Le problème, 37 ans après la mort de Jean-Marc Reiser (13 avril 1941 – 5 novembre 1983), le dessinateur d’Hara-Kiri et de Charlie (mensuel puis hebdo, mais pas période Val, heureusement pour lui), c’est que la liberté d’expression dépend grandement du contexte politique et des définitions de chacun. Et surtout de chaque communauté, puisque entre la France de Reiser, celle des années 70, une France en pleine évolution – ou progressisme –, et la France d’aujourd’hui, il y a la censure communautaire des minorités agissantes.
Les minorités agissantes sont comme des gosses mal élevés : ça casse et ça salit tout, c’est jamais content, ça gémit, ça geint, ça pleurniche pour un rien, un croche-dalle et c’est la guerre, ça réclame, ça caprice, ça parle mal, et ça finit par se prendre des tartes par le réel, si les parents ne le font pas avant. Nous ne dirons plus minorités agissantes, qui fait croire à un rétablissement de la justice pour de pauvres victimes, nous dirons minorités tyranniques.
1970, Reiser est en plein boum : Hara-Kiri a dû mettre la clef sous la porte à cause de l’affiche sur la mort du Général – pas besoin de revenir sur cette une historique que même les ennemis de la liberté d’expression brandissent en étendard ; idem avec Desproges –, les Français desserrent le corset moral, la pilule qui fait écarter libère les couples, le porno arrive dans les salles, le journal Pilote d’Uderzo & Goscinny qui était un peu enfantin décide de se mettre à la page et accueille les dessinateurs « adultes » formés par Choron et Cavanna.
L’argent coule à flots, les albums des éditions du Square puis d’Albin Michel se vendent comme des petits pains, Cabu avec son attachant Grand Duduche (avant son raciste Beauf) et Reiser avec ses chroniques sociales se font des couilles en or.

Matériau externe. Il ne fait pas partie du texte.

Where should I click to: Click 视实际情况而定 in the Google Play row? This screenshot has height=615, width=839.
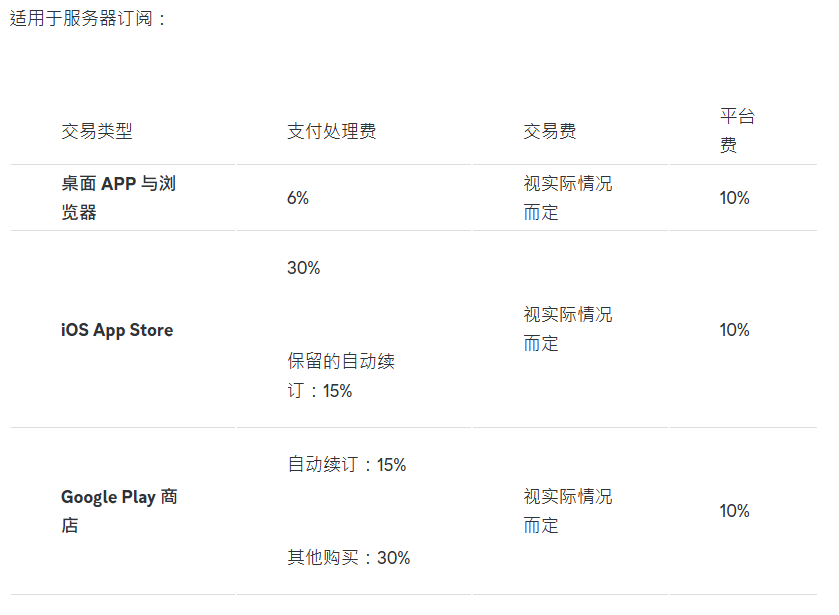click(x=568, y=511)
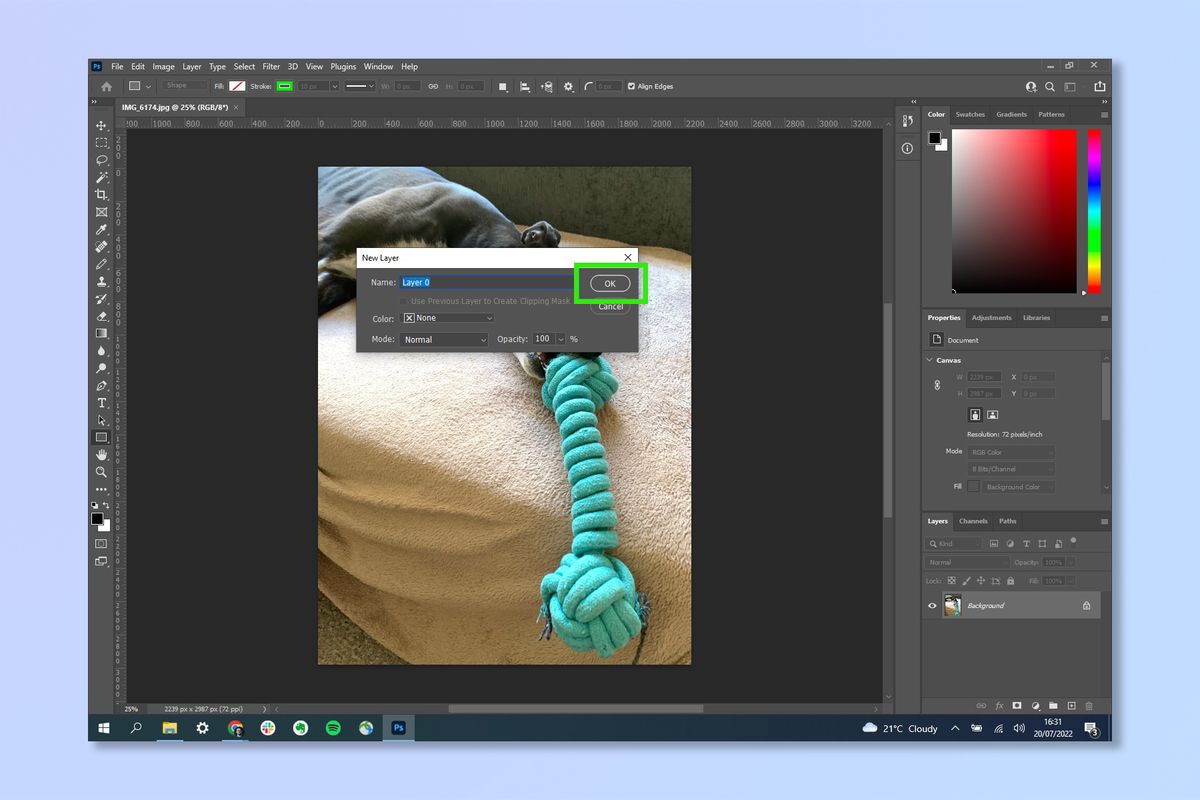Select the Zoom tool
The image size is (1200, 800).
[101, 472]
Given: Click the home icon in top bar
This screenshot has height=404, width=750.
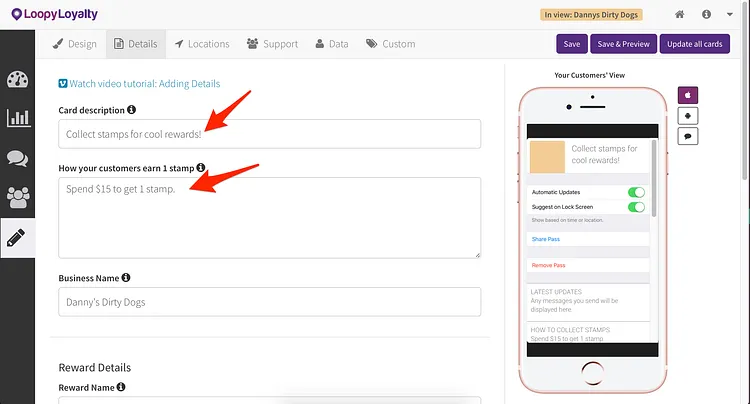Looking at the screenshot, I should [679, 14].
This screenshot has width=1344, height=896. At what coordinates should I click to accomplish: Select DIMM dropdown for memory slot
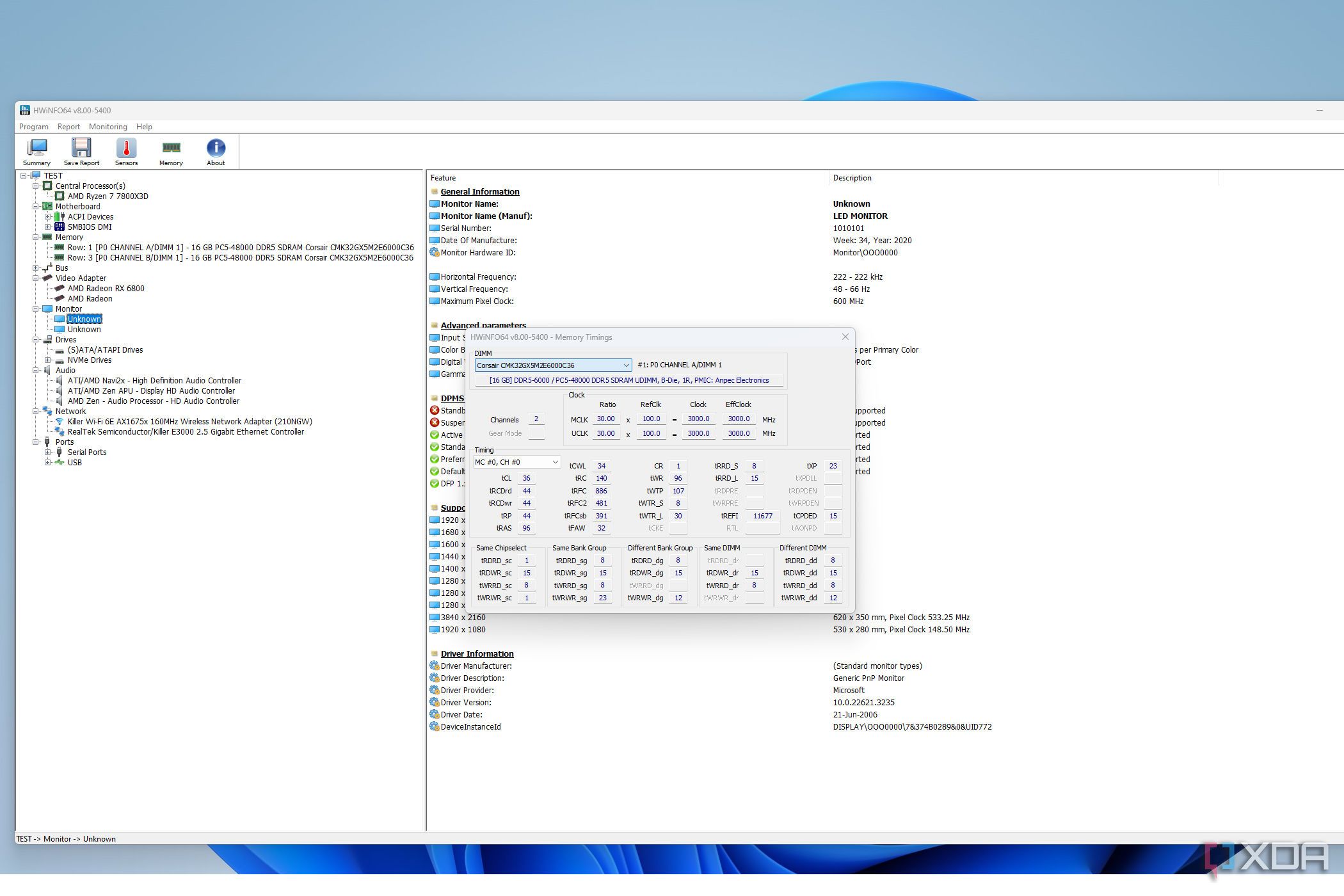tap(548, 364)
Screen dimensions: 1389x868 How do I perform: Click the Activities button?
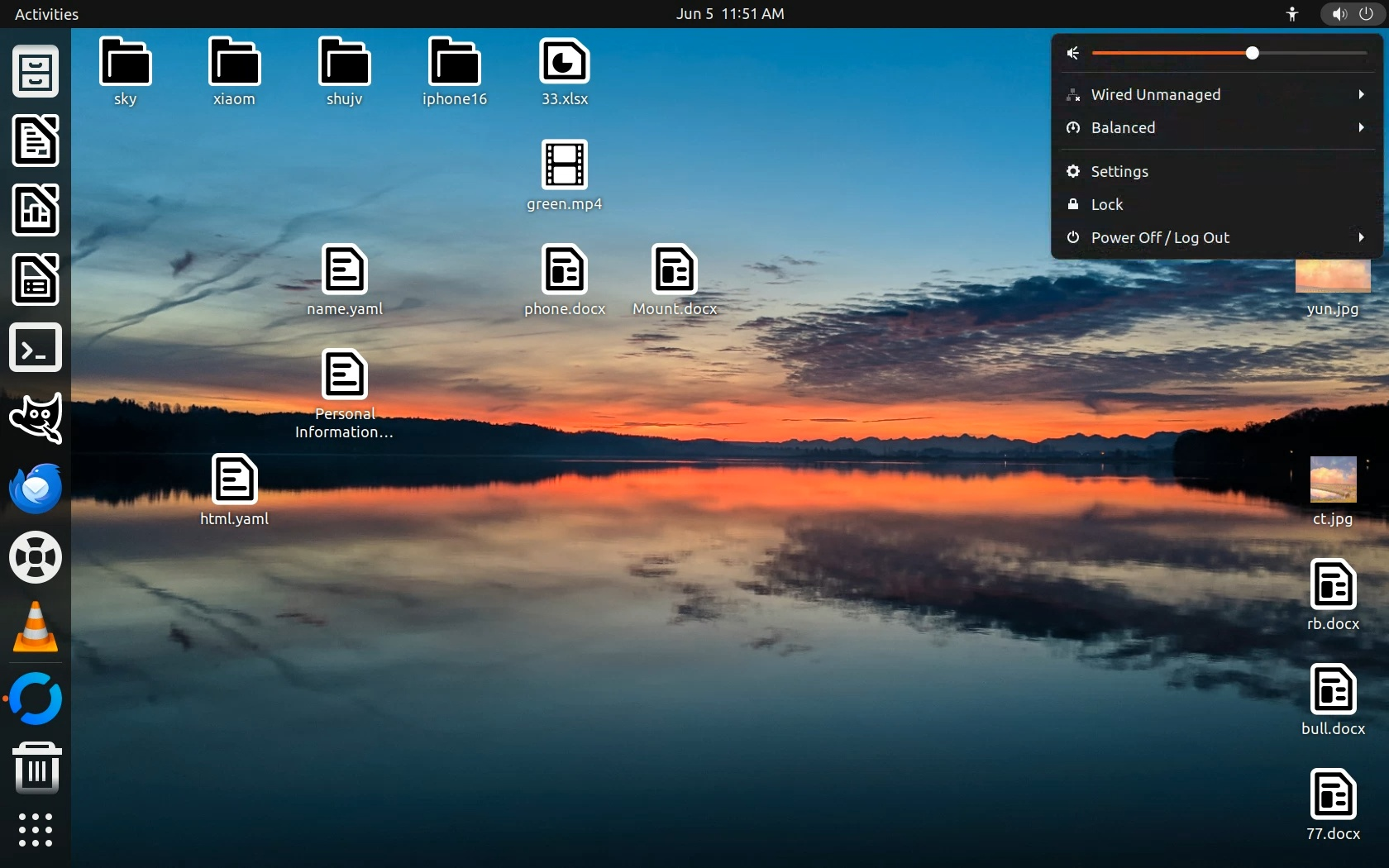click(47, 14)
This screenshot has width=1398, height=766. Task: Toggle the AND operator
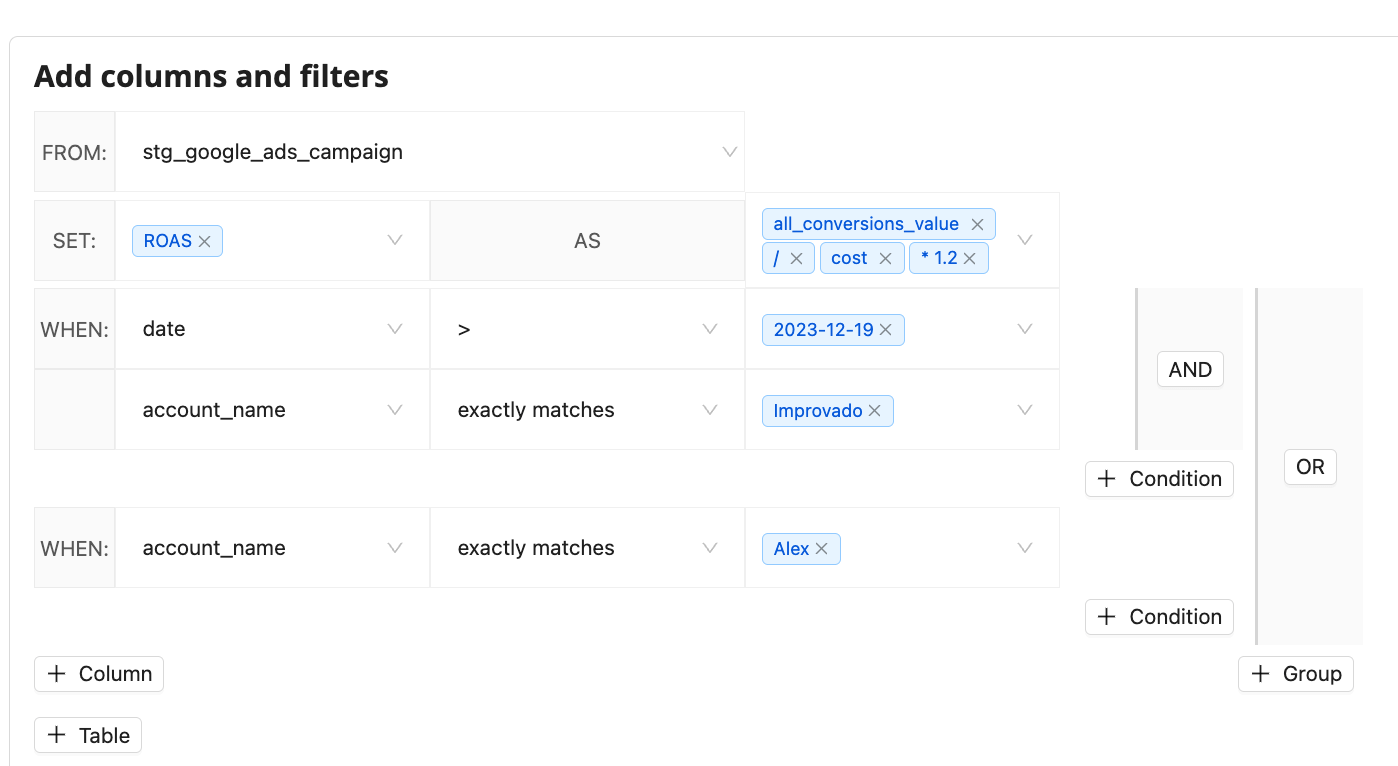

C’est l’âge d’or du dessin de presse, les caricaturistes deviennent des stars, tout le monde se les arrache, Wolinski entre à Paris Match (mais en 1990), Cabu finira au Canard enchaîné (et reviendra à Charlie Hebdo version atlanto-sioniste en 1992) tandis que Reiser vendra ses planches au très argenté Nouvel Obs.
On focalise sur ces deux plumes car elles prendront des chemins presque opposés. Cabu sera le dessinateur officiel de la gauche sociétale socialiste (sa deuxième femme bossait pour DSK), et Reiser restera dans l’écolo-anarchisme, ne donnant pas de leçons politiques, mais faisant rire avec le réel. Cabu croquera avec férocité ses adversaires idéologiques, Reiser restera proche des gens. Le premier deviendra gauche caviar, le second gauche cafard (avec Gros Dégueulasse), un talent teinté de pessimisme sur la nature humaine.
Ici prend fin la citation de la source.